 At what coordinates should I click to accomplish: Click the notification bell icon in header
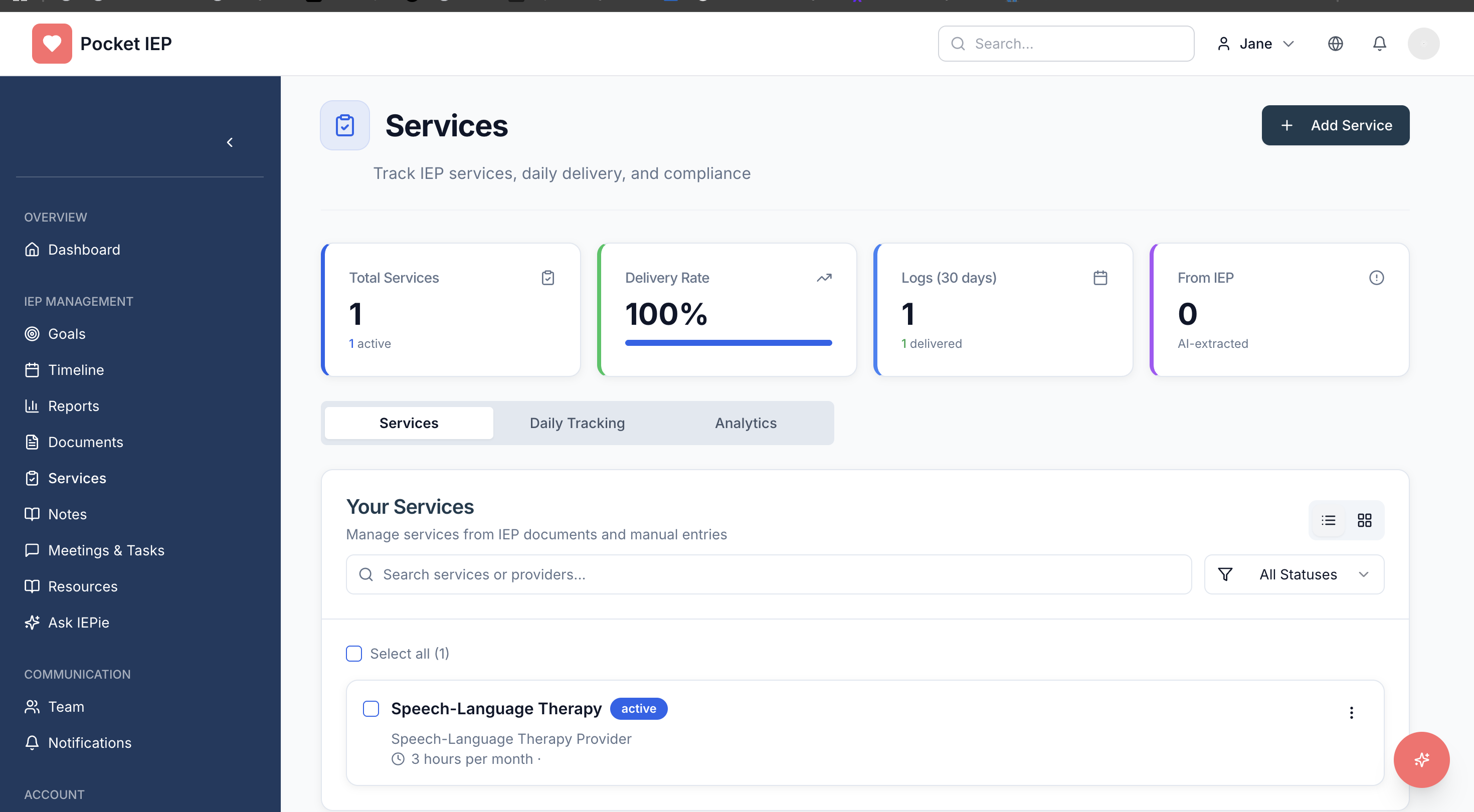click(x=1379, y=44)
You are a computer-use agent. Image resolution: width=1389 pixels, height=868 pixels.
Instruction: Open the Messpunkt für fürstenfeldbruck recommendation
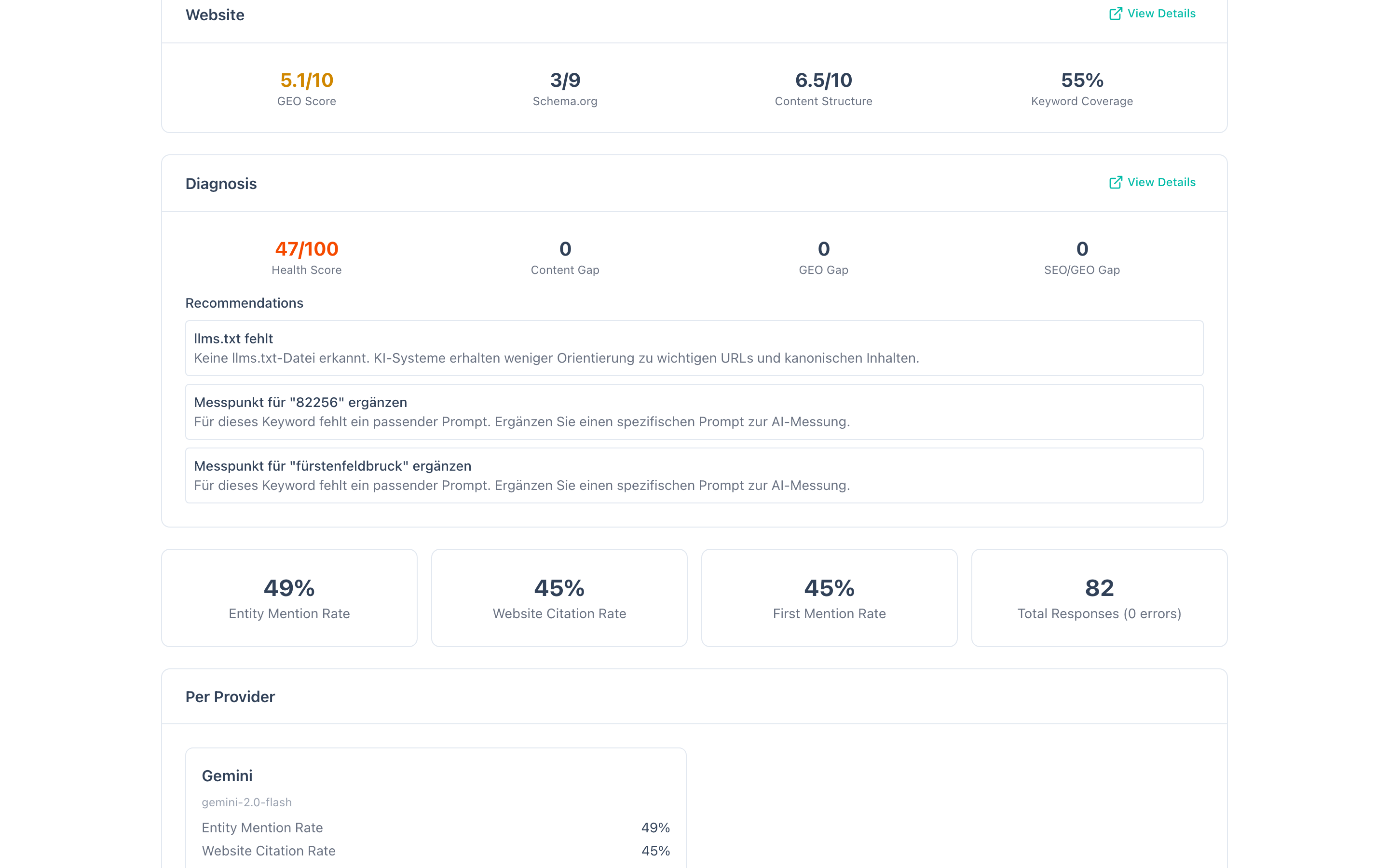pyautogui.click(x=694, y=475)
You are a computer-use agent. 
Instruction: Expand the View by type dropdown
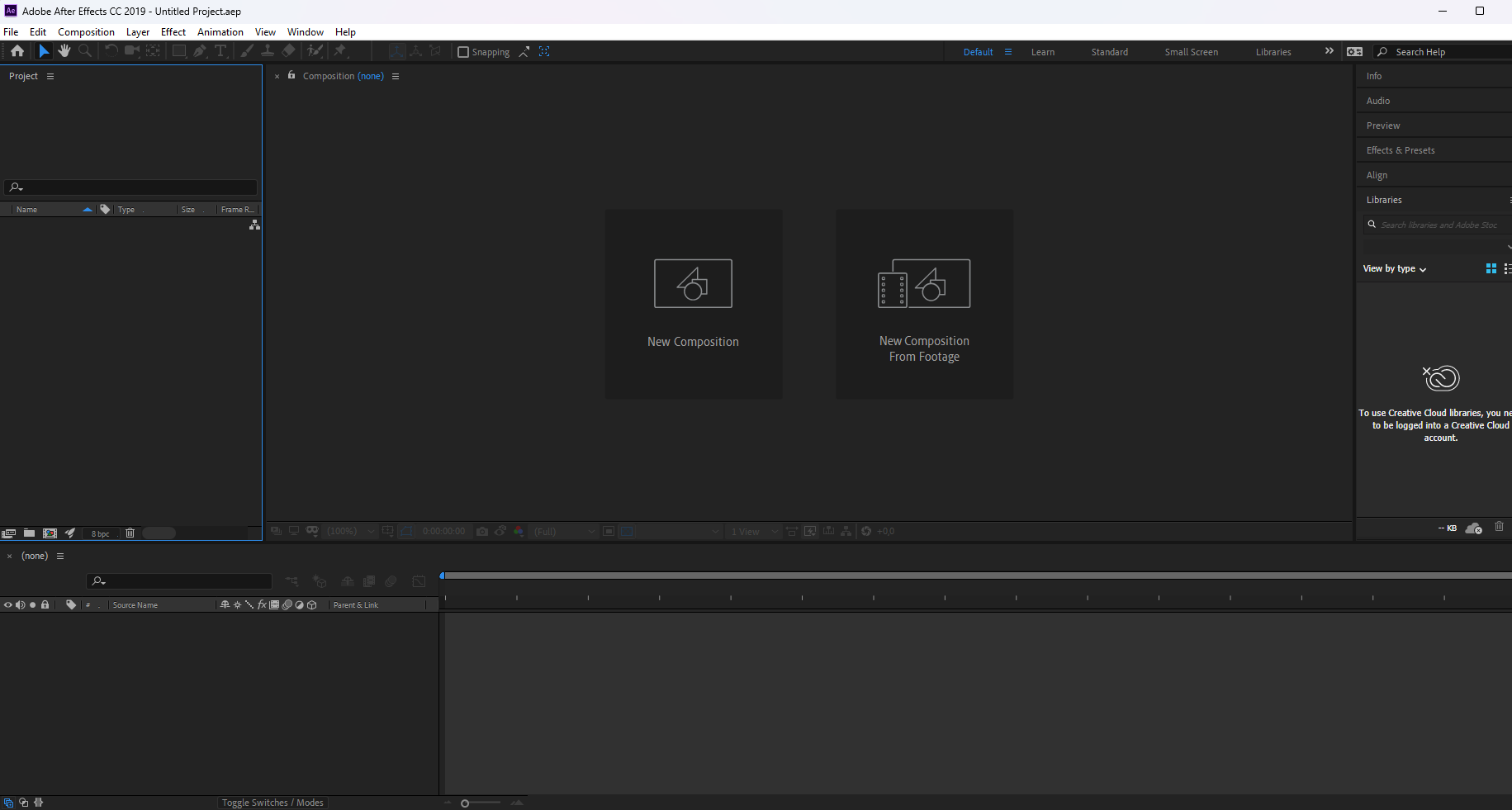coord(1394,268)
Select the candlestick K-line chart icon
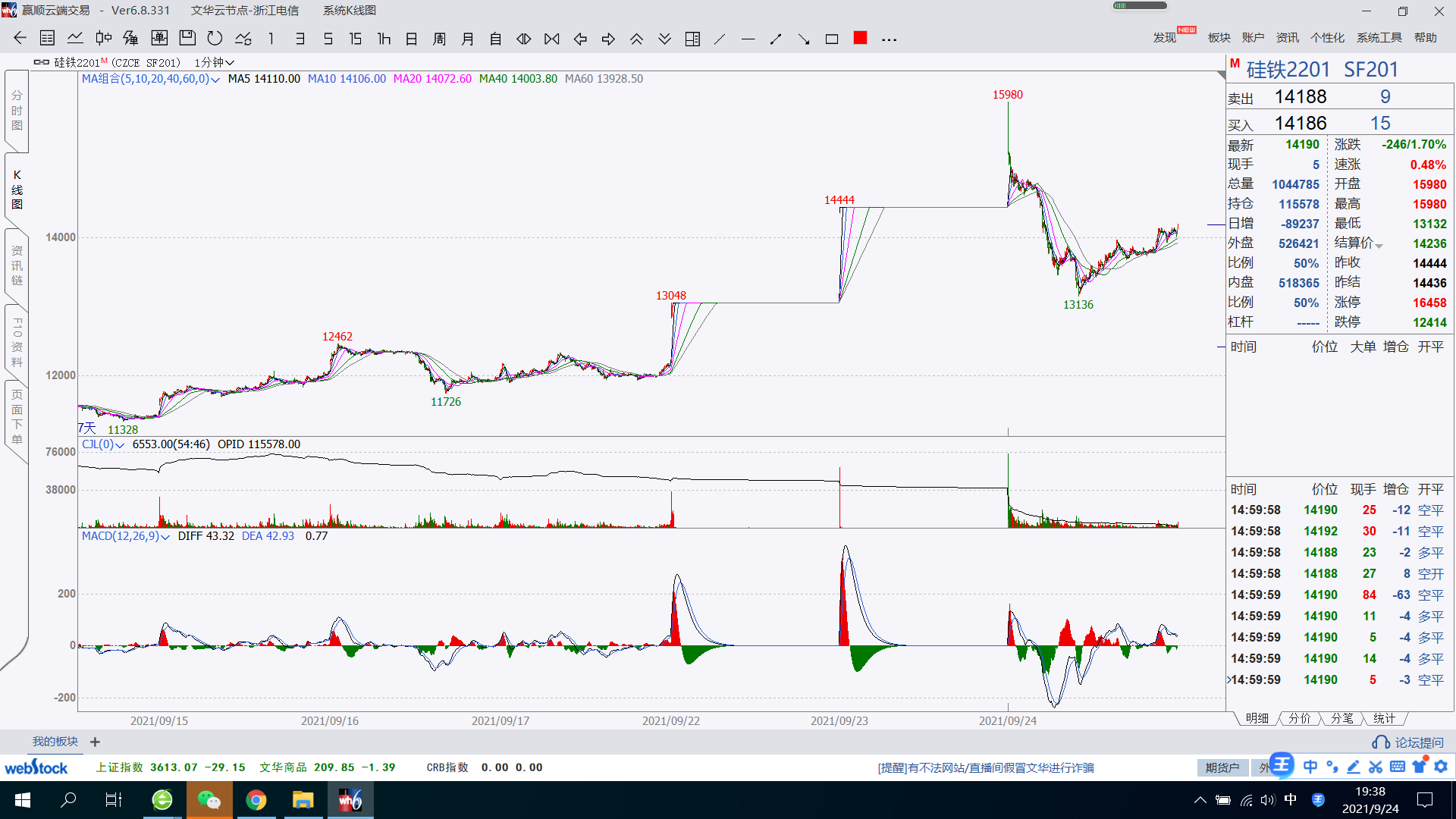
====
### YOUR OBJECTIVE
Restate the whole listing above exactly, except for its images.

### EXERCISE SOLUTION
 At what coordinates should I click to accomplish: Click the notification bell icon in header
click(x=1379, y=44)
You are a computer-use agent. Image resolution: width=1389 pixels, height=868 pixels.
Instruction: Open the Messpunkt für fürstenfeldbruck recommendation
pyautogui.click(x=694, y=475)
You are a computer-use agent. 
Instruction: Expand the View by type dropdown
coord(1394,268)
Select the candlestick K-line chart icon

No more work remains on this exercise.